I agree, and Bluesky is obviously a great product. It is very likely that building on a truely decentralized protocol like ActivityPub has too many drawbacks to build a mass product in today's world. This is beside the point, though.

> The model we follow is more federal more than confederal. We use strong leadership that can be replaced

It can be replaced in almost the same way as you are replacing Twitter. Or any service can be replaced by another. At best, ATProto is a glorified import / export feature in this context.

Your work history has nothing to do with Bluesky's future. Bluesky is not owned by you, and while you currently might have some say, as soon as the VC ROI pressure starts building, nobody will care.

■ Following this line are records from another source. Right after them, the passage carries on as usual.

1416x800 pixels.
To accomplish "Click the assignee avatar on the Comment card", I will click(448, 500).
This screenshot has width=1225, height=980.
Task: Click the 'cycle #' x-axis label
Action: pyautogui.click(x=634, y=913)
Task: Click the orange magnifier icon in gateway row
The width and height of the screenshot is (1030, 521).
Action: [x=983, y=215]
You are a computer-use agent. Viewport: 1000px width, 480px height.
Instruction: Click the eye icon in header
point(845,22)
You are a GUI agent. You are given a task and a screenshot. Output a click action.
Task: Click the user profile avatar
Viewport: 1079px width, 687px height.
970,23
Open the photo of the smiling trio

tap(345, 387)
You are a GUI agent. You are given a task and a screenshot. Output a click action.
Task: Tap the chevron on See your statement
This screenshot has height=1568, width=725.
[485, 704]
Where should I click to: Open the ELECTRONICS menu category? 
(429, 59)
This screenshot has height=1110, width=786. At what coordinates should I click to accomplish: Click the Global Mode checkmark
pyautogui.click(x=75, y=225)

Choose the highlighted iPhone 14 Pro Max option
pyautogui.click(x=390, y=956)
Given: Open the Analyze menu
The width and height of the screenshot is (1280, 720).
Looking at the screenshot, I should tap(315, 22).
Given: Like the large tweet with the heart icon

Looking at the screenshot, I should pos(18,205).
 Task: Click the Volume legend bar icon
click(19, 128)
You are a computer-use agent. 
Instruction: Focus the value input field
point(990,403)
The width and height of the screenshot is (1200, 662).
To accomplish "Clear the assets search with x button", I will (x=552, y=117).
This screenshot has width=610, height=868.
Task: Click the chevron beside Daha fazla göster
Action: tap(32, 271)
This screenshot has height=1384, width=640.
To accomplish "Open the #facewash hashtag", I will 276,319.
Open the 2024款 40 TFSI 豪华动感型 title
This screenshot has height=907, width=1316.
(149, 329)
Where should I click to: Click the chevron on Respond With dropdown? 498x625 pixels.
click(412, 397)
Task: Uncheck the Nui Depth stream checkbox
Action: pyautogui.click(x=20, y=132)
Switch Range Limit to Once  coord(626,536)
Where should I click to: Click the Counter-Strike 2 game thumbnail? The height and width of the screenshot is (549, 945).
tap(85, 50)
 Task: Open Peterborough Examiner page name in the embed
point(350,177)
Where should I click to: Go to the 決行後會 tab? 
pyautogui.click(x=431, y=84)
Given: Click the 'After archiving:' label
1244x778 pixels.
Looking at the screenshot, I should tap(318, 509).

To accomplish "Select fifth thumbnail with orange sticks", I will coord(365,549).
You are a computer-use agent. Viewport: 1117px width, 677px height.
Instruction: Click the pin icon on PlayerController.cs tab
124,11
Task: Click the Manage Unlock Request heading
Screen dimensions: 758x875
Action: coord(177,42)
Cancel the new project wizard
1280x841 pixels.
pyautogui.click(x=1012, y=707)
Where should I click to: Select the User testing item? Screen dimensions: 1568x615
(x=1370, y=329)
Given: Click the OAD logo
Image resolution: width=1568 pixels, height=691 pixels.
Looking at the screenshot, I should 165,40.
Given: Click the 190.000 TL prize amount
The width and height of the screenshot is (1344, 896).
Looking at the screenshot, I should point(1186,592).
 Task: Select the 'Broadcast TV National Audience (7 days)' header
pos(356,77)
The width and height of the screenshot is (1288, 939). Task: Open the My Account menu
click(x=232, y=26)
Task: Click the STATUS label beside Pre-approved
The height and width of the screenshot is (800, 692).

To be clear, I don't doubt your personal intentions. But it is very naive to believe that a protocol developed by a for-profit company that has just taken in $ 23 million is somehow incentivized to build a network for the good of the people first and not for their own profit. And don't tell me that those two are the same thing or aligned somehow, please.

I just would like to know this: How you can say that Bluesky is decentralized while the reality is that all your 20 million users sit on the same service run by the company behind Bluesky. And no, the ability to self-host your own data does not equate to being decentralized.

PS: I will read up on those topics you mentioned.

> Bluesky is not owned by you, and while you currently might have some say, as soon as the VC ROI pressure starts building, nobody will care.

Bluesky is a PBLLC which pretty severely limits the rights of their investors.

No, the fact that it's a PBC does not necessarily limit the right of their investors. PBC just means that they need to commit a certain percentage of their profit to a cause. It's still a for-profit company owned by shareholders. They have not publicly disclosed their charter or other information.
That is not what this means at all. Legally, it means that the company has other priorities that it must consider equally to creating profit. This means that investors have a much higher standard to have standing to sue the company or oust the CEO if they don't return a profit or don't return profits directly to investors.

A good example of what this means in practice is developer awards from Bluesky Social. As I understand it, once Bluesky PBC starts making some profit they are planning to begin placing something akin to bounties on successful app projects within the protocol. I believe Graber called this "Coopetition" at some point, where developers are "competing" within the ecosystem but simultaneously working together to make the protocol's foundation stronger.

This is something that a PBC structure makes immeasurably easier to do. Why? Because the company has more responsibilities than simply returning profit to shareholders. The shareholders can't simply sue the company or oust Graber because of this, since Bluesky Social also has a legal responsibility to "develop and drive large-scale adoption of technologies for open and decentralized public conversation". Please do get read on what it actually means to be a PBC.

BLUESKY SOCIAL, PBC is registered in Delaware. Here's the relevant law: https://delcode.delaware.gov/title8/c001/sc15/

> a public benefit corporation shall be managed in a manner that balances the stockholders’ pecuniary interests, the best interests of those materially affected by the corporation’s conduct, and the public benefit or public benefits identified in its certificate of incorporation.

There is no language about committing a percentage of profits to a cause.

you're just factually wrong on this, sorry.